O acadêmico e ex-presidente da ANM, Jorge Alberto Costa e Silva, encerrou a sessão com comentários sobre as palestras e fez relatos pessoais sobre o quanto se identificou com os temas abordados.  

Humanismo & Medicina Narrativa

“Algumas mortes nos chocam mais do que outras, seja porque nos tocam mais individualmente ou porque movem uma parte maior da sociedade”. Com essas palavras, a acadêmica Talita Romero Franco abriu sua homenagem pessoal ao acadêmico Ricardo Cruz, que veio a óbito no final do ano passado. O depoimento ocorreu na sessão de Verão Humanismo & Medicina Narrativa, na última quinta-feira (28/1/21), destacando a brilhante atuação do médico em sua carreira e os impactos positivos causados pelo mesmo.

As apresentações foram abertas pela coordenadora e professora Ana Mallet, da UFRJ e Universidade Estácio de Sá, que compartilhou sua experiência com um grupo de humanidades e literatura – que deu a oportunidade de lançamento do livro ‘Literatura e Medicina: uma experiência de ensino’. Fazendo uma breve narração sobre a trajetória do acadêmico Ricardo Cruz, passando por seu casamento com sua ex-paciente, a professora tratou de trazer uma reflexão sobre Medicina Narrativa, cujo foco é na pessoa e não na doença. “Narrar é uma das formas pelas quais procuramos sentido nas nossas existências”, destacou.

A análise da narrativa da perspectiva da interação social foi o foco da apresentação de Branca Telles Ribeiro, da UFRJ/Lesley University/Cambridge. Os pilares principais residem nas noções que devem ser privilegiadas no olhar literário, sendo essas a perspectiva do observador ou do protagonista, as interações entre personagens e o contexto no qual as relações humanas são tecidas.

O estudante de medicina Laio Terranova emocionou a todos os presentes com um relato extenso e comovente sobre a anamnese atípica de um paciente, denominado N.D.L., usando das boas práticas da Medicina Narrativa, passando por sua história de vida até o momento em que, infelizmente, veio a óbito devido a um câncer.

Eloisa Groissman, da Uerj, recitou um poema para convidar os últimos participantes da noite. Munira Alex Proença, da UFRJ, deu seguimento com sua visão sobre a Medicina Narrativa, afirmando que, embora a doença ocupe um lugar, a ênfase se dá nas pessoas do paciente e do médico – portanto, na conhecida relação médico-paciente, que serve para fornecer dados importantes no diagnóstico e para conduzir a boa execução do trabalho assistencial exigido.
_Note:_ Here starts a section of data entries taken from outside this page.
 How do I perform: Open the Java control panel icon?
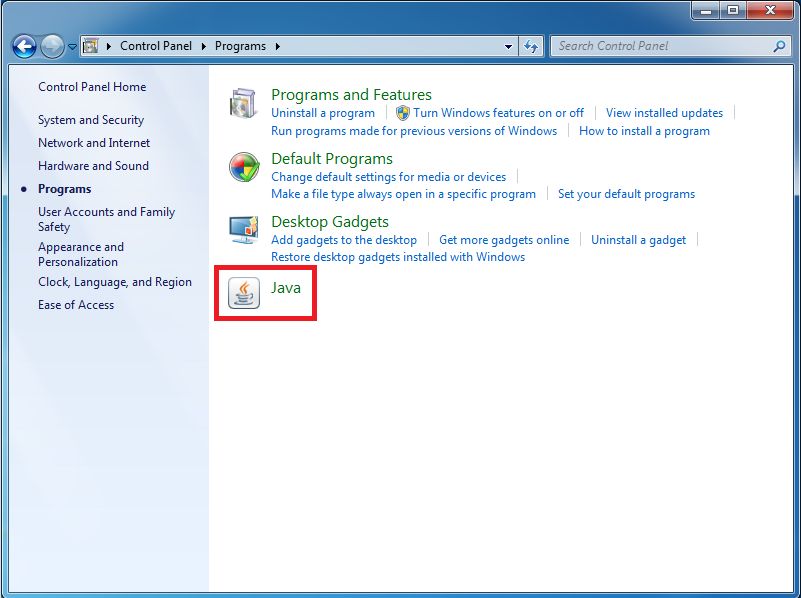[x=243, y=293]
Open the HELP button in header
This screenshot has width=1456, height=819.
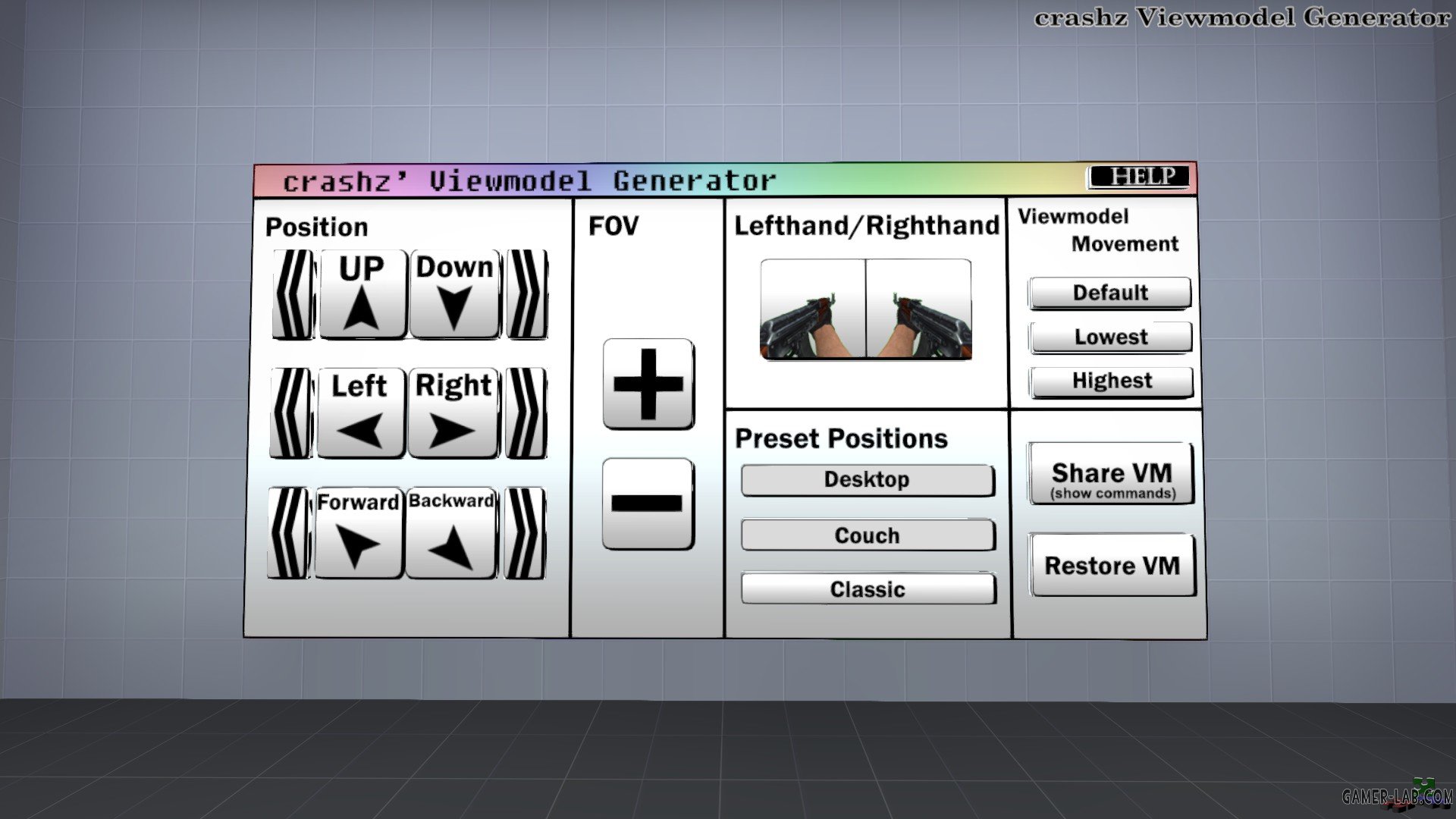(1139, 177)
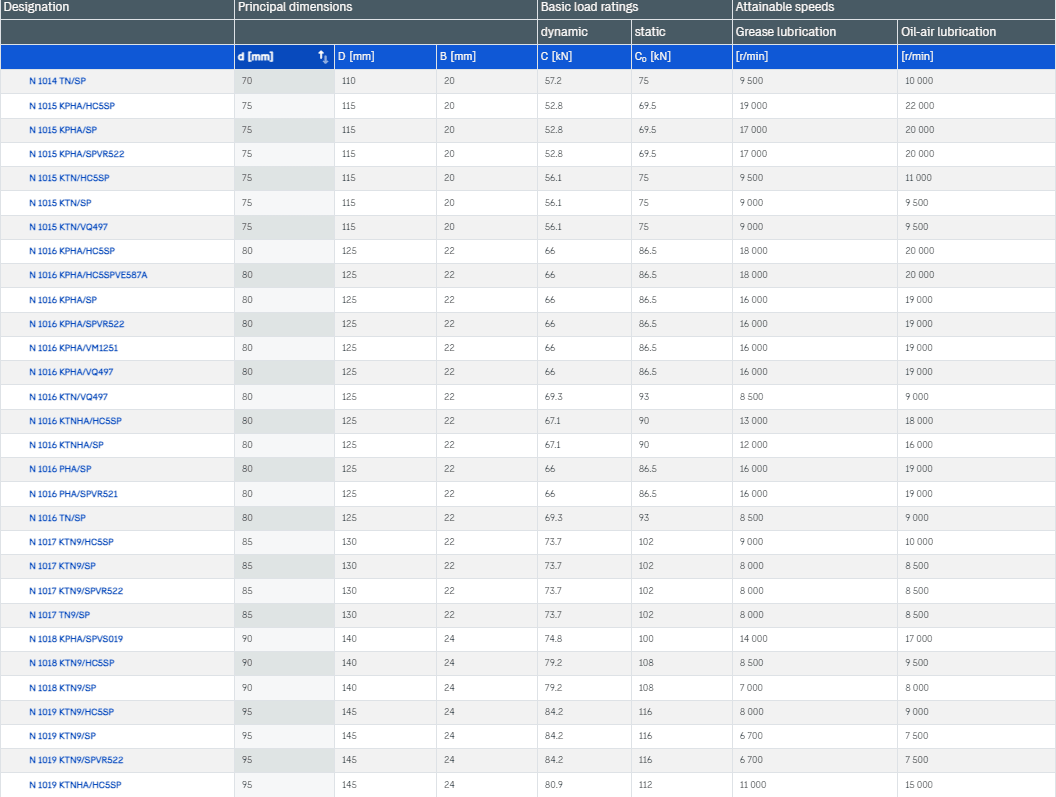1056x797 pixels.
Task: Open N 1019 KTN9/SPVR522 product page
Action: pos(76,760)
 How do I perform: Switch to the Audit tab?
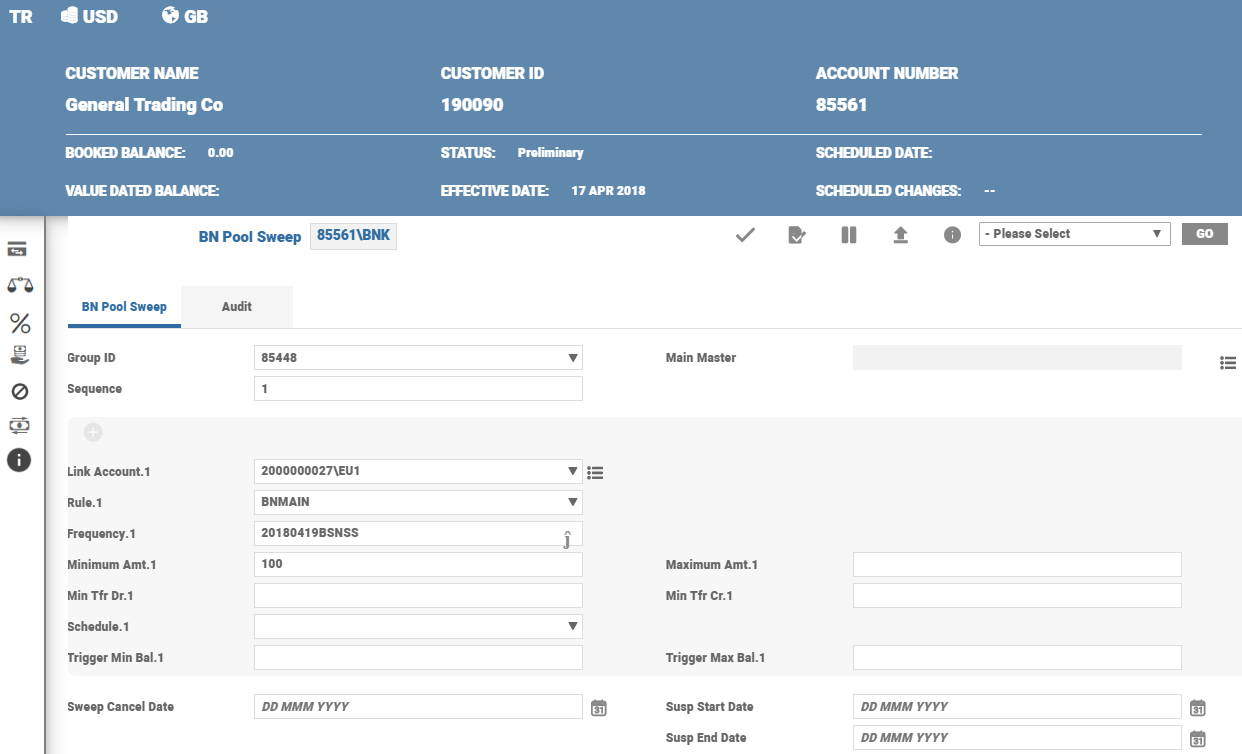click(237, 307)
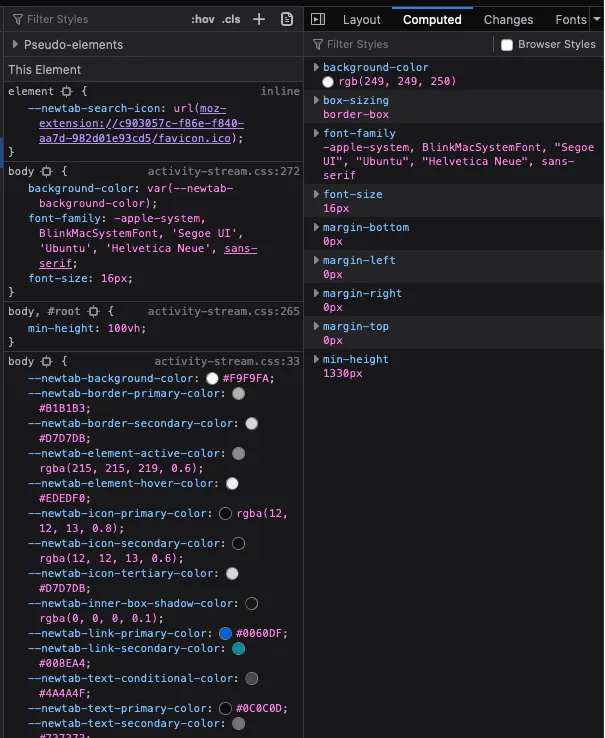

A sessão foi encerrada por Ivan Antonello, da PUC-RS, que compartilhou sua experiência com um paciente no qual se viu em posições “alteradas”, uma vez que o sofrimento do diagnóstico foi sentido por ele, o médico. “É muito importante percebermos que nós somos médicos, enfermeiros, profissionais de saúde, mas nós também podemos ser pacientes numa relação com o outro”, finalizou.